● Prompt: Which lines of the entries contain the string "agent"? Please find them and copy them.

Collected data
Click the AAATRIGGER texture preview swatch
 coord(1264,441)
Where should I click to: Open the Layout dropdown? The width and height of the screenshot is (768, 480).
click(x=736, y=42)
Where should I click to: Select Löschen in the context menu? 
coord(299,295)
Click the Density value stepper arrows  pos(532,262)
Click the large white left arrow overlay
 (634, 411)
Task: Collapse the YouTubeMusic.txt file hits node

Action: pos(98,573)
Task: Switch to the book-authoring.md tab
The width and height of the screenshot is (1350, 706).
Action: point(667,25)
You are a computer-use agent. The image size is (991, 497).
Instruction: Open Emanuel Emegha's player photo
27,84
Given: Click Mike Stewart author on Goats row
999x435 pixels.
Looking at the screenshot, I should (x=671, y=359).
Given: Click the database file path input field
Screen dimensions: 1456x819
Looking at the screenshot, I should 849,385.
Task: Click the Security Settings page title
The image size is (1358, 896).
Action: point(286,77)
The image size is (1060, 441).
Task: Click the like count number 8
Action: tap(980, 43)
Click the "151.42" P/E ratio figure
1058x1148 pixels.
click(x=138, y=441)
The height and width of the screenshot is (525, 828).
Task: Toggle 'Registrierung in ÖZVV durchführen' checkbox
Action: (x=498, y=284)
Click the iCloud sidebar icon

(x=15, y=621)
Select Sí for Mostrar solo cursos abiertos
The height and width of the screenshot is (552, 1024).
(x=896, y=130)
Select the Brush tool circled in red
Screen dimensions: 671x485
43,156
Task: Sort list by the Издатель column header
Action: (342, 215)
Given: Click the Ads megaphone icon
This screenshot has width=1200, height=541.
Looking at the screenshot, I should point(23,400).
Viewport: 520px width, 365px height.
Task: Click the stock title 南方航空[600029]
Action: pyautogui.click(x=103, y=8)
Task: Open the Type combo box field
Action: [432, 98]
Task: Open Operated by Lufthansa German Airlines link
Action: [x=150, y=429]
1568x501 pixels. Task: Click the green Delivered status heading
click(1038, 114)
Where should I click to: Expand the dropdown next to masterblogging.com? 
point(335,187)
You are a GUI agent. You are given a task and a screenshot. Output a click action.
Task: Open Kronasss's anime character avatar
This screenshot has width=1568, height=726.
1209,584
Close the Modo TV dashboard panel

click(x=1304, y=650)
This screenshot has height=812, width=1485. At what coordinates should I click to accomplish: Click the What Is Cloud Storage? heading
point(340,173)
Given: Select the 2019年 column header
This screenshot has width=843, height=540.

● Task output:
You are a computer-use agent. The image size is (991, 497).
You are a GUI agent. You are given a task and a screenshot. Output a click action.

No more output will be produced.